Metro 2 is communicated through the Consumer Data Industry Associate (CDIA) using a manual called the Credit Reporting Resource Guide (CRRG).

When the data furnishers receive dispute forms from the credit bureaus, the information on those forms is encoded in the Metro 2 language.

What Is e-OSCAR?

e-OSCAR is a communication protocol analogous to a phone line between the credit bureaus and the companies that furnish data to them. It is used to transmit information such as dispute forms back and forth between the credit bureaus and data furnishers.

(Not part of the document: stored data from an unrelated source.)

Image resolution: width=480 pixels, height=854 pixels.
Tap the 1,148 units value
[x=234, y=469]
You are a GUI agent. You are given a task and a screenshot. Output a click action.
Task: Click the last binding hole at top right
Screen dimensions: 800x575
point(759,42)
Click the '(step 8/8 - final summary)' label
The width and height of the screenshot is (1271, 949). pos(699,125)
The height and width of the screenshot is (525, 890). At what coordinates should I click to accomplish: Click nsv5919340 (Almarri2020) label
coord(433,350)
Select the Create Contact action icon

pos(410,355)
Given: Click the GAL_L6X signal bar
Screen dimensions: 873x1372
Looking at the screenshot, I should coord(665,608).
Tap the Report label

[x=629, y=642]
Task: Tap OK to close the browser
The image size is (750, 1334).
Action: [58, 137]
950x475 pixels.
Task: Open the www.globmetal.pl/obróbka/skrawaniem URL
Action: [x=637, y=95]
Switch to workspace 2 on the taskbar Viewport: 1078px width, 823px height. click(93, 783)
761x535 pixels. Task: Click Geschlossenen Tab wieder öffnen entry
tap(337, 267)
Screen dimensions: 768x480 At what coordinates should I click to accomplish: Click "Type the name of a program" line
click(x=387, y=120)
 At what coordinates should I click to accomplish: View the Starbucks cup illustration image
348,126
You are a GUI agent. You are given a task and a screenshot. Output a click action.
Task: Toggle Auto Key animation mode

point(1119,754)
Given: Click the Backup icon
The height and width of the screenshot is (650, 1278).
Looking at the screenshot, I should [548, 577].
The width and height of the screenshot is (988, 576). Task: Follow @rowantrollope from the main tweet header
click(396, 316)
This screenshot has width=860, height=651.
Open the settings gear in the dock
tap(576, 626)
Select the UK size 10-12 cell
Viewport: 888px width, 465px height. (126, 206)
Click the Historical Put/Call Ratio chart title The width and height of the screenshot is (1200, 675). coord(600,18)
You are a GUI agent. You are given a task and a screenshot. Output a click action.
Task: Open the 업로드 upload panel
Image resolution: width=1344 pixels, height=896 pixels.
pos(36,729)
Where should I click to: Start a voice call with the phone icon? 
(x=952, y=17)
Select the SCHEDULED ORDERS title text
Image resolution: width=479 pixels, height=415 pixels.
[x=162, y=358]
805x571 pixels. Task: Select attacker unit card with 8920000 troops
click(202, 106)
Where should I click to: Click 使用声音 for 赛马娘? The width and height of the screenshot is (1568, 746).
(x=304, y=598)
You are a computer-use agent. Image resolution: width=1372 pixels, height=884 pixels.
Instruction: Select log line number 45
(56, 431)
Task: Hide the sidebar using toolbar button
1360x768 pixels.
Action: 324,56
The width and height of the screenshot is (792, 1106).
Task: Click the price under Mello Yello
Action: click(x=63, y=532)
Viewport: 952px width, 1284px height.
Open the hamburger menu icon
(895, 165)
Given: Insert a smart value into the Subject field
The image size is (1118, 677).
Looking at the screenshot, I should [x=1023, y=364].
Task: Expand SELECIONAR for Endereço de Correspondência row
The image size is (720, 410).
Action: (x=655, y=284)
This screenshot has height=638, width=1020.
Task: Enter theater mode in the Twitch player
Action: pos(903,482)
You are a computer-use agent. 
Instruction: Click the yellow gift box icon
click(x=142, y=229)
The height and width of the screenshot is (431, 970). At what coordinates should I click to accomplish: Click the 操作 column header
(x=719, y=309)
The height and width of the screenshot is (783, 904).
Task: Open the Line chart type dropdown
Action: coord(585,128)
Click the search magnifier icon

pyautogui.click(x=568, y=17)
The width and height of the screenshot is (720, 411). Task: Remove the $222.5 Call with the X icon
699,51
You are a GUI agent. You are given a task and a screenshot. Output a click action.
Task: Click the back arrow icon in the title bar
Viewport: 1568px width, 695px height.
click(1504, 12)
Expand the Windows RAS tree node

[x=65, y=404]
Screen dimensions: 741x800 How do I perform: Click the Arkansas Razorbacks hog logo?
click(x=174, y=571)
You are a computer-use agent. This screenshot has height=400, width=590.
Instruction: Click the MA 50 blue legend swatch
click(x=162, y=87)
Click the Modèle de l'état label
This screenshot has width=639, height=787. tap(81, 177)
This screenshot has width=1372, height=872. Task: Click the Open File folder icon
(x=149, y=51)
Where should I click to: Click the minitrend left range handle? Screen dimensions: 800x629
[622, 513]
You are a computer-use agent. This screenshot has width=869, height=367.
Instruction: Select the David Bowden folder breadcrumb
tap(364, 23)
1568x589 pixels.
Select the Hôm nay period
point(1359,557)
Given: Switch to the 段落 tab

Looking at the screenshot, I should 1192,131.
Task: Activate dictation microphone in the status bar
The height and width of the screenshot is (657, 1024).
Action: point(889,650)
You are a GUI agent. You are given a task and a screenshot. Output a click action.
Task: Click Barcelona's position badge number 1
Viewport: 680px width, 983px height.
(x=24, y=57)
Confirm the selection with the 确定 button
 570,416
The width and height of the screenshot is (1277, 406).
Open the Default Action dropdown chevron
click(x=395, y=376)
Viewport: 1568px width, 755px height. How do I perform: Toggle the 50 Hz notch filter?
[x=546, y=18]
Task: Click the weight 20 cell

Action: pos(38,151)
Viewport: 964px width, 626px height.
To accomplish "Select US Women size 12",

Like Metro 2, e-OSCAR is universal, meaning it is the only communication method used in the dispute process and therefore it is used by all three credit bureaus.

Metro 2 is a language consisting of codes that the credit bureaus and data furnishers communicate with each other using e-OSCAR.

Metro 2 is a language consisting of codes that the credit bureaus and data furnishers communicate with each other using e-OSCAR.

How the Indirect Dispute Process Works

  1. You challenge information on your credit report by filing a dispute with a credit bureau.
  2. The credit bureau assigns a dispute code to your claim, which is meant to indicate the nature of your dispute.
  3. The credit bureau sends an automated consumer dispute verification form (ACDV) to the data furnisher using e-OSCAR.
  4. The furnishing party logs into the e-OSCAR system to view the disputes.
  5. The data furnisher looks at the dispute code on the ACDV indicating the reason for the dispute. For example, the consumer may have stated that the disputed information does not belong to them.
  6. The data furnisher goes into their internal system to review the consumer’s account in order to verify or refute the disputed information.
  7. The furnishing party then reports the results to the credit bureau by indicating this on the ACDV and sending the ACDV back to the credit bureau via e-OSCAR.
  8. The credit bureau updates your account in their records to reflect the correct information and sends a copy of the report to the consumer.

You can read more about the forms used in the credit dispute process in another article.

The data furnisher looks at your dispute form in their e-OSCAR account and then returns the updated form to the CRAs.

The data furnisher looks at your dispute form in their e-OSCAR account and then returns the updated form to the CRAs.

Filing a Dispute is Free for Consumers

As a consumer, you do not have to pay to dispute information on your credit report or to have that information corrected. The right to be able to dispute items for free is mandated by the FCRA.

This includes the updated credit report that the credit bureau sends to you once their investigation is complete.

Summary of Metro 2, e-OSCAR, and the Credit Repair Dispute Process

  • The FCRA gives you the right to dispute information on your credit report for free.
  • Data furnishers, e.g. lenders, report information about your accounts to the credit bureaus every month.
  • You can dispute something on your credit report by going to the CRAs, which is called an indirect dispute.
  • The CRAs and data furnishers communicate dispute information using forms and codes via the e-OSCAR platform and the Metro 2 language.
  • Once a credit bureau finishes their investigation into your dispute, they confirm or update the information on your credit report and send you a copy.